DESCRIÇÃO DO EXERCÍCIO » Transcreva, sem nenhuma alteração, as linhas entre a que contém "Select the RwPretec (Bp) subtitle" e a que contém "Click the Previous", incluindo as duas.

DADOS FORNECIDOS »
◆ ◆ ◆ ◆ ◆ ◆ ◆
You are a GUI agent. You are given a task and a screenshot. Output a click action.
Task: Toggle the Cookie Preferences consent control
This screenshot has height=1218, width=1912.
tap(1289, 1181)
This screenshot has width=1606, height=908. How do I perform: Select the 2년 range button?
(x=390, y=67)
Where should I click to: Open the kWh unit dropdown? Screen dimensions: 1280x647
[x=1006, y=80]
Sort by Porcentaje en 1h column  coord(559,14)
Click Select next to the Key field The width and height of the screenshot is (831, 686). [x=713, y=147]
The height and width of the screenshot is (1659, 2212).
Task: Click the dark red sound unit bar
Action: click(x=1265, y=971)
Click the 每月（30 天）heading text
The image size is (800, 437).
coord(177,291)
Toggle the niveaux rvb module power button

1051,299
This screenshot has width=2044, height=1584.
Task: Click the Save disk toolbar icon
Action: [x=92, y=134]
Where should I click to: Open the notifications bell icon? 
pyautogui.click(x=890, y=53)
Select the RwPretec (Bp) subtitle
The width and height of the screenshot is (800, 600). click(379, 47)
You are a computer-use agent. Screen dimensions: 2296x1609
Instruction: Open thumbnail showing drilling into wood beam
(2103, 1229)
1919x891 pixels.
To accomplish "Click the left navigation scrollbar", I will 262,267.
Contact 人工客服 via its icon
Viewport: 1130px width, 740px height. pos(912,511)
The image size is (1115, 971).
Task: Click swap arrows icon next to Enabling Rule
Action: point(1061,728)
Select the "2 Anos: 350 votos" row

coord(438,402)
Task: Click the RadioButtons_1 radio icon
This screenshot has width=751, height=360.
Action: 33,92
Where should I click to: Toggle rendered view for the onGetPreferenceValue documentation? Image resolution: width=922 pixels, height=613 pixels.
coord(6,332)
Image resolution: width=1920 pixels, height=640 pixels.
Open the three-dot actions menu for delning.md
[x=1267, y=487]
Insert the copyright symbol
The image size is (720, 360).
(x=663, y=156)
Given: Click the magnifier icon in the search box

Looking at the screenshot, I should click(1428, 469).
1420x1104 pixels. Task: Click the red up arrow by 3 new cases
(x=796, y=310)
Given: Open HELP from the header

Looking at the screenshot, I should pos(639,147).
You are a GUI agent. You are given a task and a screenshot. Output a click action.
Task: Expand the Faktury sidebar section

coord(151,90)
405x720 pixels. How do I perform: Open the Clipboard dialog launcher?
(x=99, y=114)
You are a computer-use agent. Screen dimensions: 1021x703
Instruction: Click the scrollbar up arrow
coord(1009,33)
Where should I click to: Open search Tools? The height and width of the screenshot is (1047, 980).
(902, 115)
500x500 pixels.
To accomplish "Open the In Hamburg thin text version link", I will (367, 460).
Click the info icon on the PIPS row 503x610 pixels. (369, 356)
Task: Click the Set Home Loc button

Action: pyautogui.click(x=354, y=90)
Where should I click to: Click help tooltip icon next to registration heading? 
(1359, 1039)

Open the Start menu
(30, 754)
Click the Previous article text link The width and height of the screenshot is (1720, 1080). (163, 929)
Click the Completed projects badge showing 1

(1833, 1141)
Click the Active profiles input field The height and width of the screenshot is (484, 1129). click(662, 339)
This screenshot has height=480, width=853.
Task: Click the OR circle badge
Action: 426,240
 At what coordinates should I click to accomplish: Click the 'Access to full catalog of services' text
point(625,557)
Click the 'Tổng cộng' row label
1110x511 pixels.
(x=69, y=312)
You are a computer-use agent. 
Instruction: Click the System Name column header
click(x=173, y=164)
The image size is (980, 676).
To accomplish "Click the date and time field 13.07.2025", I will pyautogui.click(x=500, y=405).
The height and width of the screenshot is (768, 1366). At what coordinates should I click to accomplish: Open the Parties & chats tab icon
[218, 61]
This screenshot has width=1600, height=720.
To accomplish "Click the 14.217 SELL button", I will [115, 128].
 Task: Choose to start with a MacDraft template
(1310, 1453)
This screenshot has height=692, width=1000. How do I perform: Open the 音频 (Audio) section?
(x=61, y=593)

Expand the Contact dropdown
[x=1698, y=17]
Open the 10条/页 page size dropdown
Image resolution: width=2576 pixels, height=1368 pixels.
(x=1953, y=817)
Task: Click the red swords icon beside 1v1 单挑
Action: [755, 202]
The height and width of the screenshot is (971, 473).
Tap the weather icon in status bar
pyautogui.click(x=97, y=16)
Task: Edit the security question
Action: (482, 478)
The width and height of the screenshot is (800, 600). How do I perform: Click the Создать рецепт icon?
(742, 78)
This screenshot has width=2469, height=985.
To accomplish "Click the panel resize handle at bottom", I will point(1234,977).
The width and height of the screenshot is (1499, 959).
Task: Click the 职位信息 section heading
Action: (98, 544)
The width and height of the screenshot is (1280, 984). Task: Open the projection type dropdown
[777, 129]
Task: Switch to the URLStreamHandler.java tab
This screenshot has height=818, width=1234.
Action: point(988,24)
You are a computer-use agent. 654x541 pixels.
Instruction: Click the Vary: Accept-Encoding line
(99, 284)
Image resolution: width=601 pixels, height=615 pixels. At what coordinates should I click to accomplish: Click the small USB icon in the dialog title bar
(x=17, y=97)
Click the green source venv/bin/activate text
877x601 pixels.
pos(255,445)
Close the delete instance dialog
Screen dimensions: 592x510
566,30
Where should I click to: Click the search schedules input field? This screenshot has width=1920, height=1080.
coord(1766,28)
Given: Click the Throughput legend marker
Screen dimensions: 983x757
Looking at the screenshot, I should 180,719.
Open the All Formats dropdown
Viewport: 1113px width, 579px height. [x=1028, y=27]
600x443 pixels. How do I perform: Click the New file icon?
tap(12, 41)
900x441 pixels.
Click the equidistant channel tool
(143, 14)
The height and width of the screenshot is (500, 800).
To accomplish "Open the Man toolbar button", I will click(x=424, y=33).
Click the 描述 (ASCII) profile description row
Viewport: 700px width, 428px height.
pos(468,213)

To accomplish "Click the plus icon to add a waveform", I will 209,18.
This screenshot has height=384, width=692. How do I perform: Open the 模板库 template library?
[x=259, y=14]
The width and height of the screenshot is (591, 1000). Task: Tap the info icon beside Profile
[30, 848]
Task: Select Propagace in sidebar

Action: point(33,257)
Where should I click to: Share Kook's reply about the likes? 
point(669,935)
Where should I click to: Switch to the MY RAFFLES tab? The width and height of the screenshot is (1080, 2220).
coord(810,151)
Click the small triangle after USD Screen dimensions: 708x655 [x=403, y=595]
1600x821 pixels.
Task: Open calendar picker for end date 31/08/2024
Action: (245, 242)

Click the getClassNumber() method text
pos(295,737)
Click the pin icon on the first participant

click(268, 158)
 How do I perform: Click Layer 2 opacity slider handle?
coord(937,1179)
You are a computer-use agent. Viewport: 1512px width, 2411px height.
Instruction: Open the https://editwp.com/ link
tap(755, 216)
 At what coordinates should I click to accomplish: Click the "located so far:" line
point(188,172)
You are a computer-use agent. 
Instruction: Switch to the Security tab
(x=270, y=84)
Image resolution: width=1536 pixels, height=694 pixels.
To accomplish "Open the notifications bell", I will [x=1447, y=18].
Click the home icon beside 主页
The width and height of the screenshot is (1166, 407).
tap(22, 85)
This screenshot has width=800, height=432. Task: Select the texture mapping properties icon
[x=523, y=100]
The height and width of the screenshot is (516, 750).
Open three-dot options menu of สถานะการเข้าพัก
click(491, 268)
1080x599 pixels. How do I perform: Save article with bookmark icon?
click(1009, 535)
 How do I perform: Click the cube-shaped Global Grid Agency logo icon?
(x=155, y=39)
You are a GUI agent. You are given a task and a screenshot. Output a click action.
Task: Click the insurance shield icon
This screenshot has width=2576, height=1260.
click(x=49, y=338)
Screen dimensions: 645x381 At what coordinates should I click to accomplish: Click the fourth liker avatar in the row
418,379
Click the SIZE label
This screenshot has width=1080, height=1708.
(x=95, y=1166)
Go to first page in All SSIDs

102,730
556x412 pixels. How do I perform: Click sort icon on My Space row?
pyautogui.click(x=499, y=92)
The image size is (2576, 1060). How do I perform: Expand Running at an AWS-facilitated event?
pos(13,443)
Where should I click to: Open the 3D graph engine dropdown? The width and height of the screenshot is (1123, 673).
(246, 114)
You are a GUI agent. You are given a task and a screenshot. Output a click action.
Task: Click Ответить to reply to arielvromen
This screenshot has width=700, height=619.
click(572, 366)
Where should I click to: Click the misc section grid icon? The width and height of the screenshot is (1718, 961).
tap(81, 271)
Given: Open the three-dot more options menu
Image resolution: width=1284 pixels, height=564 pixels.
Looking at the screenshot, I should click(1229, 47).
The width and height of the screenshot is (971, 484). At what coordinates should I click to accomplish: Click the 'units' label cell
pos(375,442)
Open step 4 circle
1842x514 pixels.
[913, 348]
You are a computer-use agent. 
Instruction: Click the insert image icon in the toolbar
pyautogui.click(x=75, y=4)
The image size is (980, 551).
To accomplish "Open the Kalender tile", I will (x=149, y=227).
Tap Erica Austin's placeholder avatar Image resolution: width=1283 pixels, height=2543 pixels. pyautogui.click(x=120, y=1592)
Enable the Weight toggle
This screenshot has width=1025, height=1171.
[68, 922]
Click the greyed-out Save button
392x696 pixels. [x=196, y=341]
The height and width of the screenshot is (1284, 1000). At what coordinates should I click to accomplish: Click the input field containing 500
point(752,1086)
◆ ◆ ◆ ◆ ◆ ◆ ◆
RESULTADO DA TAREFA »
Select the RwPretec (Bp) subtitle
The width and height of the screenshot is (800, 600). click(379, 47)
You are a computer-use agent. Screen dimensions: 2296x1609
Instruction: Open thumbnail showing drilling into wood beam
(2103, 1229)
1919x891 pixels.
To accomplish "Click the left navigation scrollbar", I will 262,267.
Contact 人工客服 via its icon
Viewport: 1130px width, 740px height. pos(912,511)
The image size is (1115, 971).
Task: Click swap arrows icon next to Enabling Rule
Action: point(1061,728)
Select the "2 Anos: 350 votos" row

coord(438,402)
Task: Click the RadioButtons_1 radio icon
This screenshot has width=751, height=360.
Action: 33,92
Where should I click to: Toggle rendered view for the onGetPreferenceValue documentation? Image resolution: width=922 pixels, height=613 pixels.
coord(6,332)
Image resolution: width=1920 pixels, height=640 pixels.
Open the three-dot actions menu for delning.md
[x=1267, y=487]
Insert the copyright symbol
The image size is (720, 360).
(x=663, y=156)
Given: Click the magnifier icon in the search box

Looking at the screenshot, I should click(1428, 469).
1420x1104 pixels. Task: Click the red up arrow by 3 new cases
(x=796, y=310)
Given: Open HELP from the header

Looking at the screenshot, I should pos(639,147).
You are a GUI agent. You are given a task and a screenshot. Output a click action.
Task: Expand the Faktury sidebar section

coord(151,90)
405x720 pixels. How do I perform: Open the Clipboard dialog launcher?
(x=99, y=114)
You are a computer-use agent. Screen dimensions: 1021x703
Instruction: Click the scrollbar up arrow
coord(1009,33)
Where should I click to: Open search Tools? The height and width of the screenshot is (1047, 980).
(902, 115)
500x500 pixels.
To accomplish "Open the In Hamburg thin text version link", I will (367, 460).
Click the info icon on the PIPS row 503x610 pixels. (369, 356)
Task: Click the Set Home Loc button

Action: pyautogui.click(x=354, y=90)
Where should I click to: Click help tooltip icon next to registration heading? 
(1359, 1039)

Open the Start menu
(30, 754)
Click the Previous article text link The width and height of the screenshot is (1720, 1080). (163, 929)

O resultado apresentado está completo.